• _Reading passage_:
Combined, the full dynamic table implementation is defined in a single SQL statement below and achieves incremental updates to a snapshot PIT table.

create or replace dynamic table dt_pit_cardaccount_daily
lag = '1 min'
warehouse = vault
as
with as_of as (select as_of
-- add logarithmic flags here
from as_of_date)
, hub as (select account_id
, dv_hashkey_hub_account
, dv_loaddate as hub_begin_date
from hub_account)
, stalk as (select account_id
, dv_hashkey_hub_account
, as_of as snapshotdate
from as_of
inner join hub
on 1=1)
select st.*

-- sat match, ghost key
, coalesce(s1.dv_hashkey_hub_account
, lag(s1.dv_hashkey_hub_account) IGNORE NULLS over
(partition by st.dv_hashkey_hub_account order by st.snapshotdate), to_binary(repeat(0, 20)))
as sat_card_masterfile_dv_hashkey_hub_account
, coalesce(s2.dv_hashkey_hub_account
, lag(s2.dv_hashkey_hub_account) IGNORE NULLS over
(partition by st.dv_hashkey_hub_account order by st.snapshotdate), to_binary(repeat(0, 20)))
as sat_card_transaction_header_dv_hashkey_hub_account
, coalesce(s3.dv_hashkey_hub_account
, lag(s3.dv_hashkey_hub_account) IGNORE NULLS over
(partition by st.dv_hashkey_hub_account order by st.snapshotdate), to_binary(repeat(0, 20)))
as sat_card_balancecategories_dv_hashkey_hub_account
, coalesce(s4.dv_hashkey_hub_account,
lag(s4.dv_hashkey_hub_account) IGNORE NULLS over
(partition by st.dv_hashkey_hub_account order by st.snapshotdate), to_binary(repeat(0, 20)))
as sat_bv_account_card_summary_dv_hashkey_hub_account

-- sat match, lag sat, ghost date
, coalesce(s1.dv_loaddate
, lag(s1.dv_loaddate) IGNORE NULLS over
(partition by st.dv_hashkey_hub_account order by st.snapshotdate)
, to_timestamp('1900-01-01 00:00:00')) as sat_card_masterfile_dv_loaddate
, coalesce(s2.dv_loaddate
, lag(s2.dv_loaddate) IGNORE NULLS over
(partition by st.dv_hashkey_hub_account order by st.snapshotdate)
, to_timestamp('1900-01-01 00:00:00')) as sat_card_transaction_header_dv_loaddate
, coalesce(s3.dv_loaddate
, lag(s3.dv_loaddate) IGNORE NULLS over
(partition by st.dv_hashkey_hub_account order by st.snapshotdate)

• _Work to complete_:
1. In the passage above, restate the paragraph that begins "Combined, the full dynamic table" in a shorter form, keeping its main facts.
2. Answer these from the passage above, one per line:
(a) What lag is set for the dynamic table?
(b) Which warehouse does the dynamic table use?
(c) What timestamp serves as the ghost date when no load date is found?
3. Reproduce part of the passage word for word. Begin at the words "create or replace", and stop after "from hub_account)".

• _Supplied information_:
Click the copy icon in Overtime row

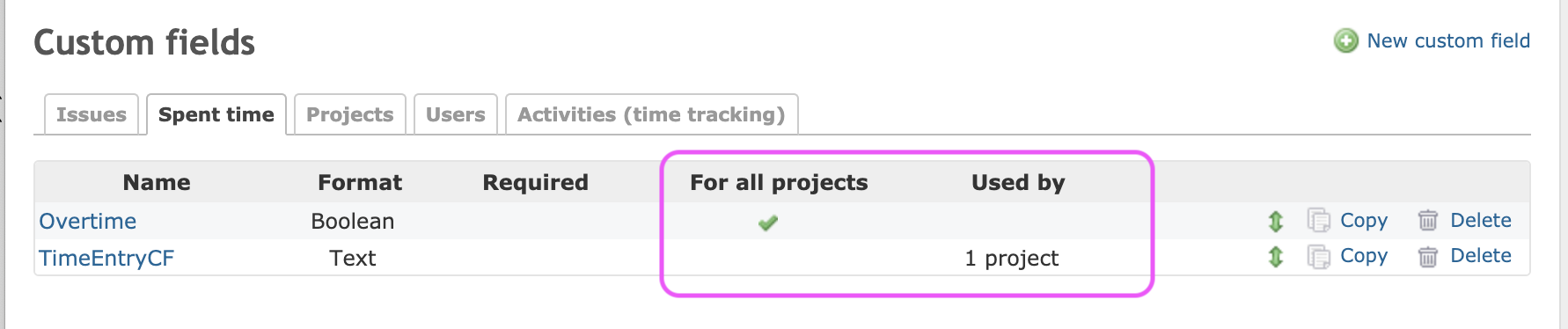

• _Answers for the exercise_:
1. The whole dynamic table implementation is one SQL statement, and it updates a snapshot PIT table incrementally.

2.
(a) '1 min'
(b) vault
(c) '1900-01-01 00:00:00'

3.
create or replace dynamic table dt_pit_cardaccount_daily
lag = '1 min'
warehouse = vault
as
with as_of as (select as_of
-- add logarithmic flags here
from as_of_date)
, hub as (select account_id
, dv_hashkey_hub_account
, dv_loaddate as hub_begin_date
from hub_account)